◆ 対象の文章:
++++++++++++++++++++
弁護士のサポート及び示談交渉により、逸失利益の獲得が難しい後遺症につき、賠償金を約10倍に増額した事案

後遺障害等級
12級相当
傷病名
外傷性の顎関節症、不正咬合
最終獲得額
432万円
保険会社提示額
42万円
被害者 50代 個人事業主 女性
部位
傷病名 外傷性の顎関節症、不正咬合
後遺障害等級 12級相当
最終獲得金額 約430万円
項目 サポート前 サポート後 増額幅
後遺障害等級 非該当 12級相当
入通院慰謝料 42 106 64
後遺障害慰謝料 0 261 261
逸失利益 0 65 65
合計 42 432 390
単位:万円

事故・怪我の状況

ご依頼者様が自転車に乗車中、乗用車に衝突され、外傷性の顎関節症などのお怪我を負われたことにより、不正咬合・開口障害・額関節痛などの症状が残存し、食べ物のそしゃくに相当時間がかかるようになってしまったという事故です。

解決までの流れ

本件のご相談者様からは、長期間にわたった治療が終了し、相手方保険会社から賠償金の提示があった時点からご相談をいただきました。

ご相談の内容は、未だに事故による症状が残存しているにもかかわらず、賠償金の提示が非常に低額であるため、何とかならないか、といったものでした。

そこで、お怪我の内容や現在のご症状をよく伺ってみたところ、骨折こそなさっていないものの、明らかに外傷性と認められている顎関節症が残っており、それにより、不正咬合・開口障害や関節痛といった症状が発生しているため、お食事に大変苦労していらっしゃることが判明しました。

そのため、弁護士が「咀嚼(そしゃく)障害」を認定してもらうための後遺障害診断書案を起案し、それに沿った診断書を主治医の先生に作成してもらいました。

そして、そのような事前準備の甲斐あって、そしゃく障害について12級(相当)の認定を受けることができたのです。

もっとも、そしゃく障害の後遺症は、その認定を受けただけで解決といえるものではなく、その後に「逸失利益の認定」という厄介な争点が待ち構えています。
++++++++++++++++++++
◆ 課題一覧:
(1) 事故事例の文章で「そこで、お怪我の内容や」から始まる段落を、主な事実を残して短く書き直せ。
(2) 事故事例の文章を、最後の文の後から書き継げ。
++++++++++++++++++++
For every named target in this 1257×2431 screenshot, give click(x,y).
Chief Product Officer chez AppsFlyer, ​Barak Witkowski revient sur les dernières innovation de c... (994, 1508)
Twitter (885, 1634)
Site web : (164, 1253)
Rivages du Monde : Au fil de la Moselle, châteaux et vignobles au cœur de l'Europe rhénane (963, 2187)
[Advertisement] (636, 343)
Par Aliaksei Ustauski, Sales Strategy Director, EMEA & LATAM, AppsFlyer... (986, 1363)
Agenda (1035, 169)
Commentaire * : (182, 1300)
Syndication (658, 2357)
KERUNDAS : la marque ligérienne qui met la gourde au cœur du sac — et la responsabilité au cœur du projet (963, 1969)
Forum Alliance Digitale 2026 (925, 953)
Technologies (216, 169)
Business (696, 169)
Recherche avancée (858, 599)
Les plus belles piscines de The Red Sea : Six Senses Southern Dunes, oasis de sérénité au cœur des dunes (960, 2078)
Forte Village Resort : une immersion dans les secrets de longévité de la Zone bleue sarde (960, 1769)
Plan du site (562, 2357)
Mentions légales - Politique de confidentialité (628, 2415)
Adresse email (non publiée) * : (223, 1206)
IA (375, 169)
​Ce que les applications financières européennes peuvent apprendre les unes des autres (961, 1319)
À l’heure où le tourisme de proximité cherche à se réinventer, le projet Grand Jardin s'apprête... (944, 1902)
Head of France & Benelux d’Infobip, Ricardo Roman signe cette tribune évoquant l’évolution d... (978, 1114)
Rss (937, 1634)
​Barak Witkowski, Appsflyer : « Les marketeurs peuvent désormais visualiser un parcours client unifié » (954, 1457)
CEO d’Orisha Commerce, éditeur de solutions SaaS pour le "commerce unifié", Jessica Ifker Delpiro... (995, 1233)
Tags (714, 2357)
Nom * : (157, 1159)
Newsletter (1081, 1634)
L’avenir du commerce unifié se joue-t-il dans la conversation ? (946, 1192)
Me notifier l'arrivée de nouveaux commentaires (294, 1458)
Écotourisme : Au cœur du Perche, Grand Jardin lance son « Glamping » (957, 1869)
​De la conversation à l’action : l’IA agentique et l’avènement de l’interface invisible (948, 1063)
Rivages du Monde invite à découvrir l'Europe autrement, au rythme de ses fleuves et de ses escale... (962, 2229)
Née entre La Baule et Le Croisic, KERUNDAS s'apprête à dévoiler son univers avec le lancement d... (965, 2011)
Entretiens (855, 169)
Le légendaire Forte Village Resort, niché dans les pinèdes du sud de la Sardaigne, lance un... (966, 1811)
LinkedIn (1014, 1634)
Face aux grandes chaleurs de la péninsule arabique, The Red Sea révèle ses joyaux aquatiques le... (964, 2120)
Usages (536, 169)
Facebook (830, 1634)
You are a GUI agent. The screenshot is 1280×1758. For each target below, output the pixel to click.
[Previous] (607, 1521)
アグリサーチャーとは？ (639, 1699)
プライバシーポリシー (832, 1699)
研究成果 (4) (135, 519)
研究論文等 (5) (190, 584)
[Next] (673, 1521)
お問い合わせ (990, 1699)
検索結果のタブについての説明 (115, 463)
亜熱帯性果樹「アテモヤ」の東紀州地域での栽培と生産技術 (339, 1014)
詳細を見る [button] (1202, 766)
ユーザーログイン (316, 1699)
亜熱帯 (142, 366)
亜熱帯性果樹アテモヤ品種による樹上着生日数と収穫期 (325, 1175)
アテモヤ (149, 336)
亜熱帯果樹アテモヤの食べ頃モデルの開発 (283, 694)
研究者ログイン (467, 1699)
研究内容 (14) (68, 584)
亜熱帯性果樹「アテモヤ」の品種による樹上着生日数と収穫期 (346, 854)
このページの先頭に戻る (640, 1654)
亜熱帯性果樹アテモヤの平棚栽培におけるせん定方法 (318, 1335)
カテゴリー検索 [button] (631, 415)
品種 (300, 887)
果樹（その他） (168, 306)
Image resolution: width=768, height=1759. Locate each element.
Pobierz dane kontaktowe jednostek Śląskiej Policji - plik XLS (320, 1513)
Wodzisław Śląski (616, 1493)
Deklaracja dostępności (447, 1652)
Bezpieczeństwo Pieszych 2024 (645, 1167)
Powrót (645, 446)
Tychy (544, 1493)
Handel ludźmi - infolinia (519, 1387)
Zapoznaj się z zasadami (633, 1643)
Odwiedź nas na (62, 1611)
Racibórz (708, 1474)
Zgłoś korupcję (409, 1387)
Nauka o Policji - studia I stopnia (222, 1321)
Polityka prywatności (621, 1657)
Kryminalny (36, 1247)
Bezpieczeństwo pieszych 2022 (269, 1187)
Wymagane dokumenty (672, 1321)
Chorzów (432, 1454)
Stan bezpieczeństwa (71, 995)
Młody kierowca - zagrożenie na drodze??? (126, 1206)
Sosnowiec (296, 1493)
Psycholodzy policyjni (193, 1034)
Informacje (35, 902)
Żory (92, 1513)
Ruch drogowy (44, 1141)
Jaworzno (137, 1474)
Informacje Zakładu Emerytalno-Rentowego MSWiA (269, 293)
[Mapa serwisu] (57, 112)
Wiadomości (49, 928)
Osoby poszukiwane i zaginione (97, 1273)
++++++++++++++++++++
◆ 課題別の解答:
(1) 怪我と現在の症状を詳しく聞くと、骨折はないが、外傷性と認められた顎関節症が残っていた。それによって不正咬合・開口障害・関節痛が起きており、食事に大変苦労していることがわかった。

(2)
つまり、「食べ物をうまく噛み砕くことができない」という事情と、労働能力の喪失(=将来の収入減少)という現象の因果関係について、保険会社からは必ず「労働能力は喪失していない=逸失利益はゼロ円である」という抵抗・反論がなされることになるのです。

この反論はすなわち、『固いものが食べづらかったり、食事に時間がかかったりしても、仕事をする能力に影響はないはずだ』というもので、単純に一見すると一理あるようにも思えます。

しかし、食事をして栄養を摂取することは、人間の生活において最も基本となる行動ですから、そこに支障が生じれば、十分に栄養を摂取できず、日常生活や労働に悪影響があることは当然といえます。

また、食事に他人より多くの時間がかかれば、その分労働の時間や能率が阻害されることにもなり、さらに言えば、食事をすることに何らかの支障があれば、打ち合わせ・接待といった業務上必要な飲食の機会にも大きな悪影響が発生することになります。

弁護士としては、上記のような理由付けが散りばめられた裁判例を多数検索・収集し、それらを整理して相手方保険会社に提示することで、そしゃく障害による労働能力の低下を認定させることに成功しました。

本件では、後遺障害が認定され得る残存症状を的確に発見・分析し、適切に後遺障害の認定を受けることができた上、後遺障害の種類からすれば一般的には認定・獲得が難しい費目(逸失利益)についても賠償を受けることができました。

当事務所の専門的な知見や経験がうまくお客様のお役に立った事例かと思います。